Great article, Anton!

I have a question for you: We’re using 5 priorities (5 queues and SLOs), but I’m thinking that instead of adding this feature for the 5 of them, I could create a sixth queue and SLO called “All open incidents” to include all 5 priorities and add the pause/resume functionality there.

Have you tried something like that? Any recommendations?

Thanks!
German

Why pausing manually with SMLets (setting status to Pause and writing in PausedDate) does not Resume afterwards via resume workflow?

I need it because if someone puts ticket “On Hold” before SLO objects are generated for that ticket, they do not go “On Hold”, as there is no event firing the workflow, so I do it with Orchestrator instead.

Can i delete the subscription that I made after copying the criteria from it? Or should I just leave it disabled?

Yes, of course you can delete subscription.

I am running that ps script but its throwing the error as below..

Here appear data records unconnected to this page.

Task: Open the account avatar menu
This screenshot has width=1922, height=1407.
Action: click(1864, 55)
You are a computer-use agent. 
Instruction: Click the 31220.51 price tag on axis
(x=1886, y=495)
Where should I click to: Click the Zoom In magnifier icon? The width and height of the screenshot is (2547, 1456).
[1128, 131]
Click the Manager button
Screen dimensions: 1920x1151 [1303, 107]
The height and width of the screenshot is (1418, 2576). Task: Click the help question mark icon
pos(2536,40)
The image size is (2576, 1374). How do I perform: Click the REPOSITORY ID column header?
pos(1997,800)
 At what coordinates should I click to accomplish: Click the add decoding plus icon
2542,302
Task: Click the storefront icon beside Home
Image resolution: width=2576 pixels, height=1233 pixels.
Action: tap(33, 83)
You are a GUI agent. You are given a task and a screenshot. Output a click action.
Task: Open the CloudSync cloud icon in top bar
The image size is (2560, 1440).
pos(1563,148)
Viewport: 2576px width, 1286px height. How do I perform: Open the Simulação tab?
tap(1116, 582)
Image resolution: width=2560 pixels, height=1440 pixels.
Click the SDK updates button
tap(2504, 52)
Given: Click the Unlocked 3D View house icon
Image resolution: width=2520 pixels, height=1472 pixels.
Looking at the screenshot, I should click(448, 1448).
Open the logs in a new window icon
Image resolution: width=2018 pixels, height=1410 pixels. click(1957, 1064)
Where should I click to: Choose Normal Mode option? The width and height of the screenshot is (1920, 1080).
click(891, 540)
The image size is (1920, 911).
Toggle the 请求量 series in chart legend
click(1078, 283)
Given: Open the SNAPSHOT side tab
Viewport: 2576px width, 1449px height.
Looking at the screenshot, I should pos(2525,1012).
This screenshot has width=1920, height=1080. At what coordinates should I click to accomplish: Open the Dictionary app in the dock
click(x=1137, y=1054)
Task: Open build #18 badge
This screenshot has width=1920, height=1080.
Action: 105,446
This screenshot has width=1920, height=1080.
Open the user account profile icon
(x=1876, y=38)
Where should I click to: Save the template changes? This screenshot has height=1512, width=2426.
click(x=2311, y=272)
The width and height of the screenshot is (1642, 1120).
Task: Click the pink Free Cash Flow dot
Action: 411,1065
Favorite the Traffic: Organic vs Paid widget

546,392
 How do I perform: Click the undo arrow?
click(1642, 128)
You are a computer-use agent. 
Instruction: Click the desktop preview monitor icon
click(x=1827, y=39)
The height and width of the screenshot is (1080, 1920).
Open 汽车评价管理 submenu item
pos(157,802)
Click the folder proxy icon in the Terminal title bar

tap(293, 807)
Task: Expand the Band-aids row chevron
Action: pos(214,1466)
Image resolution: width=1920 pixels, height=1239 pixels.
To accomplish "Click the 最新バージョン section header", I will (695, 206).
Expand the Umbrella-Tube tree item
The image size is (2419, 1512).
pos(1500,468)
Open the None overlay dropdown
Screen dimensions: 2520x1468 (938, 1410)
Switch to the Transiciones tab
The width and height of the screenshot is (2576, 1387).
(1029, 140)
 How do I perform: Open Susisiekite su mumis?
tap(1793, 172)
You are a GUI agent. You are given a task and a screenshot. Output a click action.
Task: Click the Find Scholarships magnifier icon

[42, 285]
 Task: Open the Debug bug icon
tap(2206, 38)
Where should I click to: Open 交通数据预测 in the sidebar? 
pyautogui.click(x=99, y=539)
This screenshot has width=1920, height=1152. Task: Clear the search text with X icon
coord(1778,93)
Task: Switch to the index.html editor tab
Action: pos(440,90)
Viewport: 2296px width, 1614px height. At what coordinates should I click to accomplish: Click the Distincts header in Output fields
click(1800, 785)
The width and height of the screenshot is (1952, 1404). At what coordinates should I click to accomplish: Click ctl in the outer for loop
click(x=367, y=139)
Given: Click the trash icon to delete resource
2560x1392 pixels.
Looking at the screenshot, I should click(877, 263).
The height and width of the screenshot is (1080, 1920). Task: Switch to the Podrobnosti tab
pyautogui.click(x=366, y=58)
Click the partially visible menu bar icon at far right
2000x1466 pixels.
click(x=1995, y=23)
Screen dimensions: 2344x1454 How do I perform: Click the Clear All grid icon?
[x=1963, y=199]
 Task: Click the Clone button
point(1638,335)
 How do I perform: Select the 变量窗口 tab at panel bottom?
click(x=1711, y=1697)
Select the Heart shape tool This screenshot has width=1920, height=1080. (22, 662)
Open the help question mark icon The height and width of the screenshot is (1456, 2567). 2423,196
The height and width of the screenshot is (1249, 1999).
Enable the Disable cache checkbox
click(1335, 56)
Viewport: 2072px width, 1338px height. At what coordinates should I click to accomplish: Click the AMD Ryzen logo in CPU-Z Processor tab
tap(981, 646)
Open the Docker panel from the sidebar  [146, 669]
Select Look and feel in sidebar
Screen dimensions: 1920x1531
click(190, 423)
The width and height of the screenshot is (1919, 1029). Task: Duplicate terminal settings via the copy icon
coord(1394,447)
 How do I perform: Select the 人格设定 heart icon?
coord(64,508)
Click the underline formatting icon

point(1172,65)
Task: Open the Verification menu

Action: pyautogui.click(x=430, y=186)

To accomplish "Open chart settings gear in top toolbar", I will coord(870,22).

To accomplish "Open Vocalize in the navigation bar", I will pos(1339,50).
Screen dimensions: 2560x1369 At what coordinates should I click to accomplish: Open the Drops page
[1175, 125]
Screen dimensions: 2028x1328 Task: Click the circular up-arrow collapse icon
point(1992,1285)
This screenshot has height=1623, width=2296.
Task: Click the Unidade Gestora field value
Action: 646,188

Get-SCSMRule : The member “ManagementPack” is already present from the extended
type data file.
At C:\SCSM 2012 Source Files\Get-SCSMSLAWorkflows.ps1:19 char:30
+ $pauseRule = Get-SCSMRule <<<< | ? {$_.DisplayName -eq ($SLADisplayName
+ "-PauseEvent")}
+ CategoryInfo : NotSpecified: (:) [Get-SCSMRule], ExtendedTypeSy
stemException
+ FullyQualifiedErrorId : AlreadyPresentInTypesXml,SMLets.GetSMRuleCommand

Get-SCSMRule : The member "ManagementPack" is already present from the extended
type data file.
At C:\SCSM 2012 Source Files\Get-SCSMSLAWorkflows.ps1:20 char:31
+ $resumeRule = Get-SCSMRule <<<< | ? {$_.DisplayName -eq ($SLADisplayName
+ "-ResumeEvent")}
+ CategoryInfo : NotSpecified: (:) [Get-SCSMRule], ExtendedTypeSy
stemException
+ FullyQualifiedErrorId : AlreadyPresentInTypesXml,SMLets.GetSMRuleCommand

After that it prints blank names for all as below:

Pause and resume workflows for SLO 'MMXX_Incident Resolution Time SLO – P1':
Pause workflow:
Resume workflow:
Management Pack: [Name: ]

The pause-resume workflow works for some time but later it stops working for some reason. When I checked the MP, I realized that the 2 enabled lines in the XML had no criteria in it. Both of them turned into their default state. I tried this in 3 project but experienced this issue in each of them.